According to Time Weekly, Apple responded to the spat by saying: “WeChat can also choose to use IAP to allow users to show appreciation to the accounts they like. Just as we offer this option to all other app developers, WeChat only needs to use IAP to continue [the Tip service].”
WeChat users with iPhones are angered. Lin Yu, a Beijing-based lawyer, told CBN he believes that Apple’s “despotic conditions” are violating China’s anti-trust laws, specifically those prohibiting “tied sales” and “attaching unreasonable conditions to transactions”.
Others said that the Tip function doesn’t violate Apple’s rules. The clause that Apple claims WeChat has breached prohibits apps from including “buttons, external links, or other calls to action that direct customers to purchasing mechanisms other than IAP”. WeChat’s supporters posture that Tips shouldn’t be categorised as a purchase, because the content can be viewed freely.
This is the second time this year that the most valuable tech firms from China and the US have locked horns. Tension between the duo first surfaced in January when WeChat launched an in-app feature allowing users to access third party services. This just about toed the line in which Apple prohibits apps – such as WeChat – from creating their own rival app stores (see WiC351).

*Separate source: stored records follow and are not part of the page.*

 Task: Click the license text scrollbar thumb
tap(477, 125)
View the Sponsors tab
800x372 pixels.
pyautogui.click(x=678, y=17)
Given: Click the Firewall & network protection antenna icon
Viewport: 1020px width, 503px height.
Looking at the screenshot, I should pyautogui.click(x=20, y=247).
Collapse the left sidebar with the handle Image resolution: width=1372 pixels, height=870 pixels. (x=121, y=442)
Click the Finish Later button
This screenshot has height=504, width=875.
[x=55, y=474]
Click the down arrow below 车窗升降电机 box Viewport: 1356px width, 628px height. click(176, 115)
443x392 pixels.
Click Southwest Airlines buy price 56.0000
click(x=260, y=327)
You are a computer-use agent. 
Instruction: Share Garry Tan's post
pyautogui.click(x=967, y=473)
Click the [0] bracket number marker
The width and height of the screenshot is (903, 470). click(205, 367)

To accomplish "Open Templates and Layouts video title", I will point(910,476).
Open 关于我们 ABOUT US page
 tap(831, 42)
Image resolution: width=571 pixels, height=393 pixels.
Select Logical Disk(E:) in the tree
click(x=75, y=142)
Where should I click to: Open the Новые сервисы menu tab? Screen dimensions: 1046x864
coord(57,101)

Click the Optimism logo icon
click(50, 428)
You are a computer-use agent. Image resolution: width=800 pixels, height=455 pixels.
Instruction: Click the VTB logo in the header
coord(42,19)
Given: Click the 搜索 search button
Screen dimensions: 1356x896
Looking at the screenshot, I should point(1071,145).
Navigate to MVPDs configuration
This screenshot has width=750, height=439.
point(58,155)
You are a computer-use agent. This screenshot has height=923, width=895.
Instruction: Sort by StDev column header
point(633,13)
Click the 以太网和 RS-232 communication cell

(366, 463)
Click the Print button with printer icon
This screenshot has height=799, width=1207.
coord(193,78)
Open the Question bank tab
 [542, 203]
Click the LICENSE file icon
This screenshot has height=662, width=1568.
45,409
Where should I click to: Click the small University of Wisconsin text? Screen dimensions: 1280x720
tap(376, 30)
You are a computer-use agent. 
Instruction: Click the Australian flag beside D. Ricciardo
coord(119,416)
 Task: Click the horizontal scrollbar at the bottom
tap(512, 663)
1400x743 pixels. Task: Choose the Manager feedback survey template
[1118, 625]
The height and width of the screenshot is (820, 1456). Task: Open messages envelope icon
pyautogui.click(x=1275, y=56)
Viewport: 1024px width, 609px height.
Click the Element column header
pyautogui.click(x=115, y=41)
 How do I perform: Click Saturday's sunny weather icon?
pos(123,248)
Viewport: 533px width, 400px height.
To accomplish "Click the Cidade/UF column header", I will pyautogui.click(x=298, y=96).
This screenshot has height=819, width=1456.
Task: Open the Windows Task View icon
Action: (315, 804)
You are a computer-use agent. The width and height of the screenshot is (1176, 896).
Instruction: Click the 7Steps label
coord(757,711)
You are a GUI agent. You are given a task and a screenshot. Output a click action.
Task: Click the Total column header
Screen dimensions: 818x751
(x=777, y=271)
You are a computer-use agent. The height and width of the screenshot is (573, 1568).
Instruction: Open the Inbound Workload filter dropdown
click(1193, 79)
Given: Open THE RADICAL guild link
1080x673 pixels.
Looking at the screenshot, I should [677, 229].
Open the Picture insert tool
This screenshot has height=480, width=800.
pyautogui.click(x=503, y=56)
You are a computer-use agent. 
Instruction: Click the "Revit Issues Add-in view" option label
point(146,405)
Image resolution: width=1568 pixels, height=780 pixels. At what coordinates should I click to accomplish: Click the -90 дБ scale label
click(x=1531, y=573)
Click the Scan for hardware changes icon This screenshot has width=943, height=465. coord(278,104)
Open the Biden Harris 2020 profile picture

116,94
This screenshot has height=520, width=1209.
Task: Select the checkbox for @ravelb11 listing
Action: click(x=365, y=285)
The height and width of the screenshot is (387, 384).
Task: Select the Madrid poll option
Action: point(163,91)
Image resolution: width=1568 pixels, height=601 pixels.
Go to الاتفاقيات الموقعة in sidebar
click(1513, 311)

WeChat’s latest show of strength could be a real challenge to Apple’s authority, as the iPhone’s share of China’s smartphone market dwindles (in its quarterly results announced this week, sales in China were down 14% year-on-year). WeChat, on the other hand, is tightening its grip: the platform recently surpassed Facebook in terms of daily usage worldwide, with over 800 million users spending an average of 66 minutes a day on the service.
Apple’s new rule on the Tip function is also said to be another effort to get people in China to use its ApplePay service, which has gained little traction in the world’s biggest mobile payment market. The Financial Times reported this week that Tencent is growing fast in this arena too. Its Weixin Pay service had upped its share of Chinese mobile payments to 37% by the last quarter of 2016 – at the expense of market leader AliPay’s reduced level of 54% (in the third quarter of 2015 the shares were 16% and 71% respectively). The FT also says that Weixin Pay is now usable at all 2,600 Starbucks in China – except the one on Alibaba’s Hangzhou campus.